| GIVEN PROBLEM |
Copy out all of the lines below, requests included, and add 82 to every coordinate value in the answers. Omit the pictures from your copy.

| GIVEN RECORDS |
>> Begin

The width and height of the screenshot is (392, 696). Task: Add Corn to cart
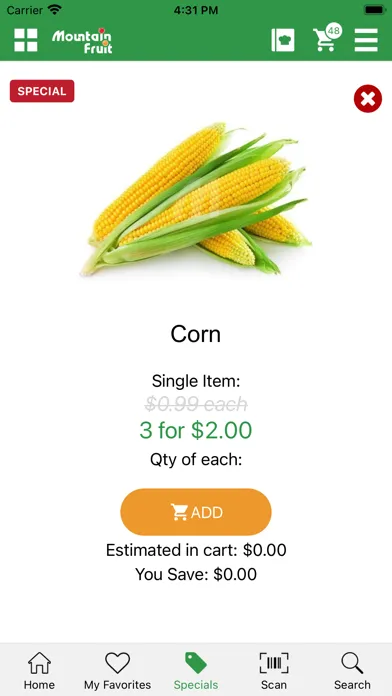(196, 512)
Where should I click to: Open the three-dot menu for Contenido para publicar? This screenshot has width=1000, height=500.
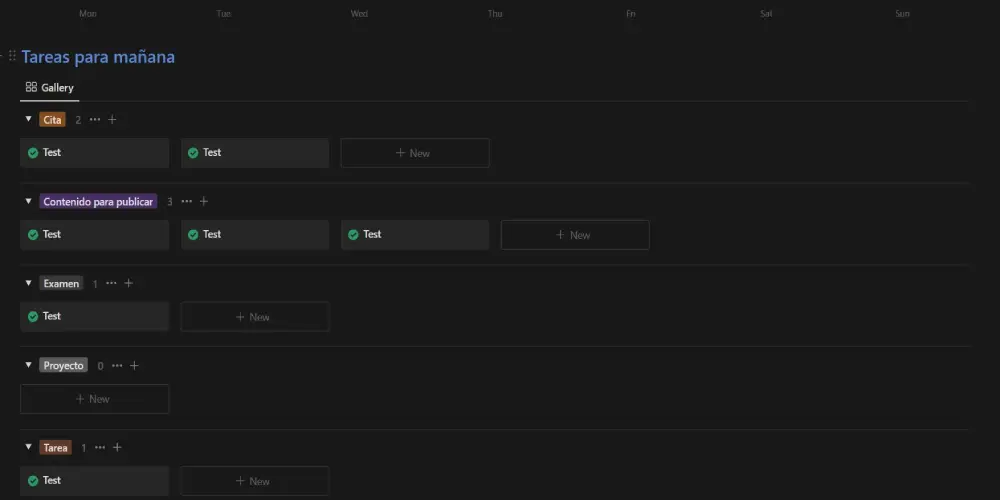tap(187, 202)
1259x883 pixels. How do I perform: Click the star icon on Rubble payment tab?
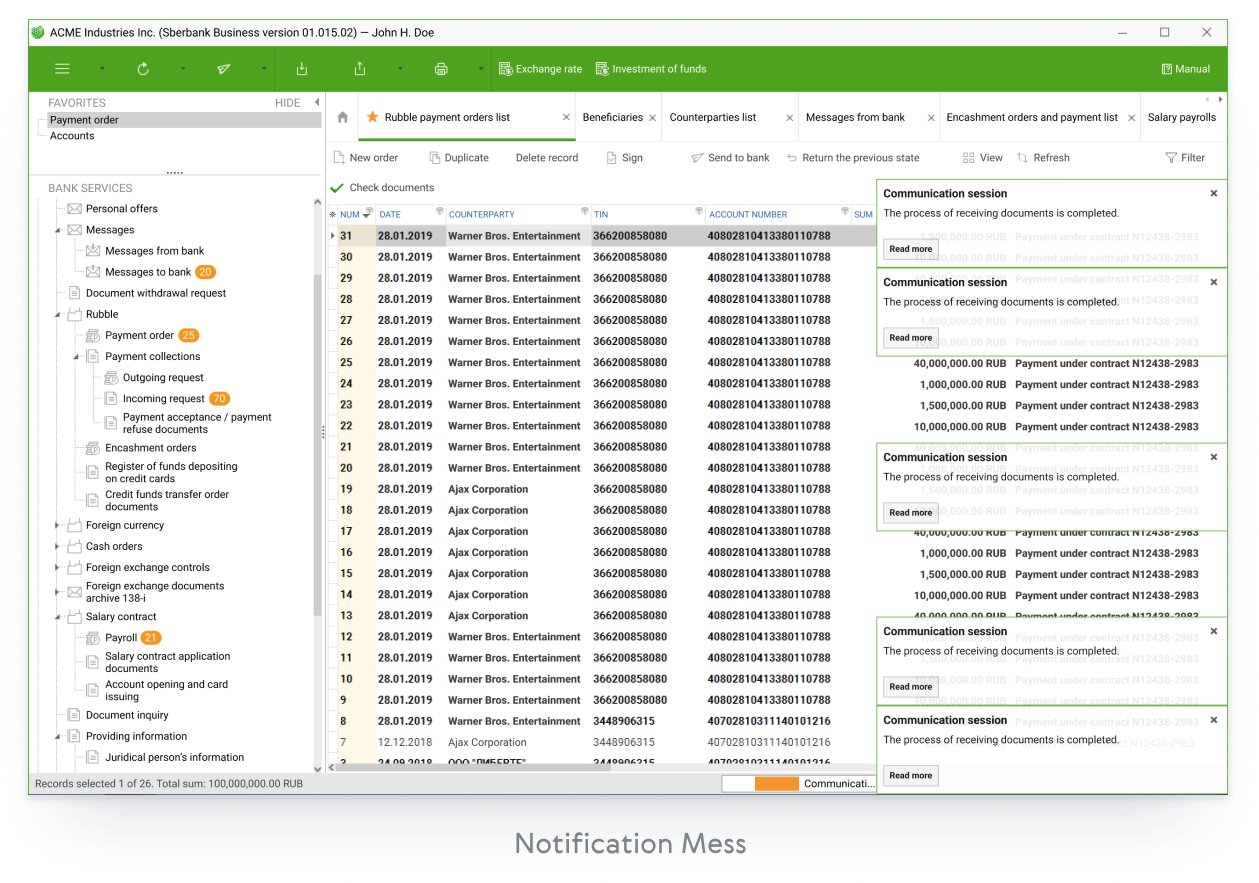point(372,117)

>> End

| OUTPUT FOR THIS EXERCISE |
The width and height of the screenshot is (392, 696). Task: Add Corn to cart
(278, 594)
Where should I click to: Open the three-dot menu for Contenido para publicar? This screenshot has width=1000, height=500.
tap(269, 284)
1259x883 pixels. How do I perform: Click the star icon on Rubble payment tab?
point(454,199)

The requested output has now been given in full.